> _Page text_
----

< Final Fantasy Tactics Advance

Final Fantasy Tactics Advance/YMMV


  • Alternate Character Interpretation: There are those who believe that Marche is really the villain and that Ivalice is a real world that he is committing genocide against. Word of God tells us to stop using Fridge Logic and stop asking questions.
  • Author's Saving Throw: The Radio Edition addresses Marche's motivations and the nature of Ivalice far more in order to avoid the issues players had with the game. And the sequel confirms that, whatever else he did, Marche's actions in the story don't amount to genocide.
  • Broken Base: The game itself heavily divided fans of the Tactics series on several aspects:
    • The gameplay changed significantly, removing permadeath, speeding up combat, and dividing characters into five races in a way that prevents characters from becoming cookie-cutter duplicates of each other but also limits customization options in terms of what classes any given character can take.
    • The plot is much lighter and lacks the political drama of the original. Some prefer the more straightforward plot and see it as having elements of genre deconstruction, while others see it as oversimplified and aimed at a younger audience (especially in terms of a somewhat Anvilicious aesop about not running from reality, which is normally an aesop confined to media for young children).
    • The game made traditional Final Fantasy races far more prominent, with Moogles having a major role as race rather than just a cameo as a summon, and introduced a variety of animal-themed fantasy races. Some fans liked this, while others saw it as aiming the game at a much younger audience than the more serious human-oriented political drama of the original.

----

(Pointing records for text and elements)
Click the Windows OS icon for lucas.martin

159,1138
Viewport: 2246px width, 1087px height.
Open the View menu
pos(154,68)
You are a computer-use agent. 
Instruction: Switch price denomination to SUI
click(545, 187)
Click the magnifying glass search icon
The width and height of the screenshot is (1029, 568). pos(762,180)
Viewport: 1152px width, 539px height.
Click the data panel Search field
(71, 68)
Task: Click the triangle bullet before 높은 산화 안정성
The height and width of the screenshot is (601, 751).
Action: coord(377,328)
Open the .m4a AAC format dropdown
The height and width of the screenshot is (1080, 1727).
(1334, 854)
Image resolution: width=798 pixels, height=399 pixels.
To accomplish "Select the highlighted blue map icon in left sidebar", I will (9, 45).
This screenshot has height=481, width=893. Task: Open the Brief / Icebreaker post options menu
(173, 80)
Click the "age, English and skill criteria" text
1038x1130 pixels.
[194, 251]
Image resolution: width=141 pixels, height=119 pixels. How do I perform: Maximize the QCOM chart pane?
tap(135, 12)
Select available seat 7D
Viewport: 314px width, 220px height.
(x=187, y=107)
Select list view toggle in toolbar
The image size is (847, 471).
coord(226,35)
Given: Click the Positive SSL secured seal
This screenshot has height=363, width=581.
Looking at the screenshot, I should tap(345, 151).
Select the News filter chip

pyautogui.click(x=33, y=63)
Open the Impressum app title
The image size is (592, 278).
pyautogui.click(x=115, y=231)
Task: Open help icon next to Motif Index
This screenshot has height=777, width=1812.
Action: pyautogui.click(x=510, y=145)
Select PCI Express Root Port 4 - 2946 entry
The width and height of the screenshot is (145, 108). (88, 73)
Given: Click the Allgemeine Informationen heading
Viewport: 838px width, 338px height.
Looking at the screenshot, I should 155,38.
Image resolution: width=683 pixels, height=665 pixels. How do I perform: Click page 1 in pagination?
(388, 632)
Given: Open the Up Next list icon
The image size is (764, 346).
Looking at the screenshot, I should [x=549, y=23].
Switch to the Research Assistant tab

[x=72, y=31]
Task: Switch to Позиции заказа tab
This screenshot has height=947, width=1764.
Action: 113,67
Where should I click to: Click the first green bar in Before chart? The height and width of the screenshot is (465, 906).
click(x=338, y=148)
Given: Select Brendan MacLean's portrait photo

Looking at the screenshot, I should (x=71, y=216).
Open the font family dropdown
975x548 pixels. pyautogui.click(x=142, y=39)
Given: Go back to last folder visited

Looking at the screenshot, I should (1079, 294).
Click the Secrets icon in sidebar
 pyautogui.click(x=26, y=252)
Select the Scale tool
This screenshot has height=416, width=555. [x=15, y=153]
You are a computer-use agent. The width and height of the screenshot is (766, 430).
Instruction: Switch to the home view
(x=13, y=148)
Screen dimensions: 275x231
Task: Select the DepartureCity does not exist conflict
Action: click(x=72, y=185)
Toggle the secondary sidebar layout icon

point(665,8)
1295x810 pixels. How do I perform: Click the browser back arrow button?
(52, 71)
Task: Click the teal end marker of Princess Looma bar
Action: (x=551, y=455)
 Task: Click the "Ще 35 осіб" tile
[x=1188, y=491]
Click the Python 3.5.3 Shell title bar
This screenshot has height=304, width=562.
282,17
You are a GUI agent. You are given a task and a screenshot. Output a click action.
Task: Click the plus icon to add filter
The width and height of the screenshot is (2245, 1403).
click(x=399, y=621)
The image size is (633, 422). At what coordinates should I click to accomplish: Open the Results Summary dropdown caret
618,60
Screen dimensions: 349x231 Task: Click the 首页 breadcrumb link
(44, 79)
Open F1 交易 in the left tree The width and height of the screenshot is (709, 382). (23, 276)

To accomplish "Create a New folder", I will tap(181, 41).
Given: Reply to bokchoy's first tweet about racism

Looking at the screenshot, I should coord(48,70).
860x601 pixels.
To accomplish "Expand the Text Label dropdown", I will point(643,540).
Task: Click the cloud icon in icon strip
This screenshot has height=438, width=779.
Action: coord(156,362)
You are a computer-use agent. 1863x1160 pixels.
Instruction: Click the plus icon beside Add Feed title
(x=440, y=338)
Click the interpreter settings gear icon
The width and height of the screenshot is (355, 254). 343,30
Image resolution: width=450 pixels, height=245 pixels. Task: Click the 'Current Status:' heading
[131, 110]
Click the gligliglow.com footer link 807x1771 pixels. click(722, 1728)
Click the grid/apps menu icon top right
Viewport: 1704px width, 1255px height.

----

> _Set problem A_
Rewrite the paragraph in the Final Fantasy Tactics Advance page that begins "The gameplay changed significantly" as a short bulleted list that keeps its main facts.
> _Set problem B_
List the trope names that open each top-level bulleted entry in the Final Fantasy Tactics Advance page.

> _Correct result A_
The gameplay changed significantly:
- Permadeath was removed.
- Combat was sped up.
- Characters were divided into five races. This keeps them from becoming cookie-cutter duplicates of each other but limits which classes any given character can take.

> _Correct result B_
- Alternate Character Interpretation
- Author's Saving Throw
- Broken Base